The lameness got better, but didn’t go away. Then, it got worse. Dramatically worse. I called Johnny on Tuesday, and he said he wouldn’t be able to come until this Sunday. Yesterday, Siete was really hurting and quite lame. I admit it. I panicked. I was worried that it was something worse than an abscess, like laminitis or a fracture or Lyme Disease again. I didn’t think that waiting five days to find out was a smart idea. So, I called the vet.
It’s always very expensive when I call the vet. Plus, this is a new doctor at the practice I’ve been using for the last ten years, so I was wracked with anxiety. Once you start to go down the road with one vet, if you disagree, it gets into a whole awkward thing where the colleagues often don’t like to step in, potentially go against the diagnosis and help figure out what’s best. As I was agonizing over the wisdom of my decision, the vet arrived with two assistants. Too late to turn back the page.

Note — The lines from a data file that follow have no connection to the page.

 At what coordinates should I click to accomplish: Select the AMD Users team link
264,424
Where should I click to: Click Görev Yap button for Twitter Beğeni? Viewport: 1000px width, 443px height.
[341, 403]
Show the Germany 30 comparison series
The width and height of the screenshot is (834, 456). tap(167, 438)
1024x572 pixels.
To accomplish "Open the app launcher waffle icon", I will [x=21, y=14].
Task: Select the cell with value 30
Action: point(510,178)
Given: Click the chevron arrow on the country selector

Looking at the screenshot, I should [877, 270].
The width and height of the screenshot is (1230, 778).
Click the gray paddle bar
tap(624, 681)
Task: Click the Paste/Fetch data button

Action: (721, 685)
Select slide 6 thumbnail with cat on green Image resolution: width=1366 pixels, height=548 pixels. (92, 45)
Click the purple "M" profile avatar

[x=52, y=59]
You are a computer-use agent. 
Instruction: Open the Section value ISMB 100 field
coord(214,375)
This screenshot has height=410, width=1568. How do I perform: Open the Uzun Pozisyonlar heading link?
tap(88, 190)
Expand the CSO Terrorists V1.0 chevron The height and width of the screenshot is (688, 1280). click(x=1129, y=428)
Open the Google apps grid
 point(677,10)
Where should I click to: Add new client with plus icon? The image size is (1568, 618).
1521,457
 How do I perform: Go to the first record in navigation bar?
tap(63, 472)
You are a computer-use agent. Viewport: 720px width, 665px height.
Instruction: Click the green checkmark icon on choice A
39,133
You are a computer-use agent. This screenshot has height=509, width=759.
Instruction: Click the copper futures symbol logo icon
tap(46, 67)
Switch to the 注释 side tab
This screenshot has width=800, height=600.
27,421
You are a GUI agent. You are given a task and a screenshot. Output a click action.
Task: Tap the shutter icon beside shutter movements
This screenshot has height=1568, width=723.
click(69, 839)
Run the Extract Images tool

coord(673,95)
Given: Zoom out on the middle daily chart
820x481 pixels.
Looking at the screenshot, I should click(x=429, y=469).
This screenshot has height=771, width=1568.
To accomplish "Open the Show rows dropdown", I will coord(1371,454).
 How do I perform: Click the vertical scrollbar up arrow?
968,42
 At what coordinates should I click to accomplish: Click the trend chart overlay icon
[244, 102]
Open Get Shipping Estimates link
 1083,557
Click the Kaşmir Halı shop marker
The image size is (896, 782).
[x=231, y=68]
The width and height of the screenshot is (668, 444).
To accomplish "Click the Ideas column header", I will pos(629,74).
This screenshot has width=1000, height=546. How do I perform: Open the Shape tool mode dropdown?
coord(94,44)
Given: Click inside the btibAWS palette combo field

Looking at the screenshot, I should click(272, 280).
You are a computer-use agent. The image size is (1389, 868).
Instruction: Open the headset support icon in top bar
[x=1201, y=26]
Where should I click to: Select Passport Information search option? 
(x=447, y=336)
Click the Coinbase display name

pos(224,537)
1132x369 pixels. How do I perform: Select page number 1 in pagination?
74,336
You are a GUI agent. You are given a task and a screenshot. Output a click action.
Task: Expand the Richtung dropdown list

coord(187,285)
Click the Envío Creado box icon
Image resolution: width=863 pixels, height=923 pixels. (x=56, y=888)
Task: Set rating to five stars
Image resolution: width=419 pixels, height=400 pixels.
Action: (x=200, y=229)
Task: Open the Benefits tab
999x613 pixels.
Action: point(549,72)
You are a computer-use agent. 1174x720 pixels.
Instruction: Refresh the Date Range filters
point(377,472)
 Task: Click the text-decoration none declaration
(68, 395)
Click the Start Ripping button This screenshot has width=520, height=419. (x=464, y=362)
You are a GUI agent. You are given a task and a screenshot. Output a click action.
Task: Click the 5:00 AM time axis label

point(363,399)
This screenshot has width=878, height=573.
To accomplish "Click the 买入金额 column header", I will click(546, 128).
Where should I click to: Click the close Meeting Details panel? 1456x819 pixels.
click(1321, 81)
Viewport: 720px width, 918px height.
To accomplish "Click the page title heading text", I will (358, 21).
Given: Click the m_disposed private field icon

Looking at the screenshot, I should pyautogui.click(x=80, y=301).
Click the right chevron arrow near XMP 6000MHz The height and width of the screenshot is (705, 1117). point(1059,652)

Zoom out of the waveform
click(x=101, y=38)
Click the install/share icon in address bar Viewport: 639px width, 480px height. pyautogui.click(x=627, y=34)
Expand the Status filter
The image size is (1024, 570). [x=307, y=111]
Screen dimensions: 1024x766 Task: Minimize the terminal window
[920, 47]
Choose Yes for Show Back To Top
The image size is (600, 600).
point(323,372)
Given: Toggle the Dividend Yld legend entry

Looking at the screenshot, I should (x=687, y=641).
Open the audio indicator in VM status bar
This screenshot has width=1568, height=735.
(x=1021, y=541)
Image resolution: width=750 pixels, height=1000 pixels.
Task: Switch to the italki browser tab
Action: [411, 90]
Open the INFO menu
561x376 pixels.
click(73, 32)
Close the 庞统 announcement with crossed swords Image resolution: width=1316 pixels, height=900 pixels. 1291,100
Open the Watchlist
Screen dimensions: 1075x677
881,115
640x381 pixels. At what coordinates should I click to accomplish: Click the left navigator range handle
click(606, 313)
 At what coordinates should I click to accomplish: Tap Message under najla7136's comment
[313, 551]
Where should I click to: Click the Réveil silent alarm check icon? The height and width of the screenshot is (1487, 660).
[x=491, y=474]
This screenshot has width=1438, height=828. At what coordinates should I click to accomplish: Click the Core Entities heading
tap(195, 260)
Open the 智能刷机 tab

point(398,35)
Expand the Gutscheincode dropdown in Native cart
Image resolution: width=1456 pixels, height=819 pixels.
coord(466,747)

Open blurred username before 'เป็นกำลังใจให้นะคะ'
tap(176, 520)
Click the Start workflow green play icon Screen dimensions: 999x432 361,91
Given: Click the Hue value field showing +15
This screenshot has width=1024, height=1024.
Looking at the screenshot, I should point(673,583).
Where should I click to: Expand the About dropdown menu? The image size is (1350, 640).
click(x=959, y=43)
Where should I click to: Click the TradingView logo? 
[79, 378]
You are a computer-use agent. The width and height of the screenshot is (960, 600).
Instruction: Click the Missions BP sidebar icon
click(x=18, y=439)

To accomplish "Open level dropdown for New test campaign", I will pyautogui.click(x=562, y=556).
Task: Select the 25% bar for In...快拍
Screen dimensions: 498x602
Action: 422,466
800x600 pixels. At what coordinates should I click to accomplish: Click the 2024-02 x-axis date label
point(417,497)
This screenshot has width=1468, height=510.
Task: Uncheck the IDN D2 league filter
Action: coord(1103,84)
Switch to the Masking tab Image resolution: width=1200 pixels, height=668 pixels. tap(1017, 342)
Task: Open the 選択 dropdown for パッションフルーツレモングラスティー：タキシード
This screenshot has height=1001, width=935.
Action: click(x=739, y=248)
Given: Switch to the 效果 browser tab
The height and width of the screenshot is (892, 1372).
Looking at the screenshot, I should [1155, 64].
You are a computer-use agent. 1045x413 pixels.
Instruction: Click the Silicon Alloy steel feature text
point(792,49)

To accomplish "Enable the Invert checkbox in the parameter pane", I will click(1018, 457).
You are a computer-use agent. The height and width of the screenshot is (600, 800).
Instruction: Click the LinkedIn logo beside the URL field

She gave Siete a little shot in her foot to numb a part of the hoof. If the horse walked normally, that would be a sign of where the abscess was located. Nope, Siete was still lame. So, she tried again, and again and again. Finally, the whole foot was numb, and my little horse was in a frantic state, sweating and fighting. It didn’t help that it was the hottest point of the day, and we were all in the sun, just getting fried. I insisted that they give Siete a sedative to make it easier on her and all of us, and we moved into her stall. Then, the vet decided to draw blood and test for Cushings, which made me want to cry while I mentally beat myself up for being inadequate and so full of self-doubt. This can happen to me when my animals are hurting, and the vet bill starts sky-rocketing.
The vet began digging around in Siete’s hoof to find the abscess. There were two possible pockets, but neither drained. Just as she mentioned taking x-rays, her phone rang. There was a colic emergency, and they had to go. Nothing had been resolved. She said I should just soak the hoof and use the Animalintex and give her Banamine. Which is exactly what I was doing before I called the vet. And then, she gave me the bill. I almost passed out. There goes the money that I had finally saved to fix the drainage ditch and the corral so it won’t flood. And I was right back where I started with the hoof drama. So, she offered that, for no charge, she’d come back on Friday to try to dig on Siete’s hoof some more. Okay, then.
Not knowing what else to do, I did one of the things I do best – worry. I didn’t sleep much last night, but was relieved to see that Siete was a bit improved this morning. She put more weight on the hoof and limped less, so I decided to go against the vet’s orders to soak her foot again. The farrier doesn’t like to soak the hoof because it softens it too much. He thinks walking on it can often make the abscess drain faster. I trust Johnny. I just gave Siete some Banamine and let her go out in the pasture like she normally would do. I kept feeling strong deja vu. So, I went back in my records, and sure enough, six years ago, Siete went through the same thing with the same foot. It was crazy expensive, involving special shoes and Thyroid medicine and a severe diet, but it worked and she was fine. I resigned myself to letting the vet do the x-rays on Friday.
While I was walking out to check on the horses a few minutes ago, I thought about how sometimes when I don’t want to worry about certain big problems in my life, I transfer that worry onto my girls. Sort of like sponging up all that worry so it doesn’t drown me. I was so wrapped up in the worrying that it took me a minute to notice as Siete walked towards me.
Miracle of miracles, she seems to not be limping. Please, dear Lord, let it be true!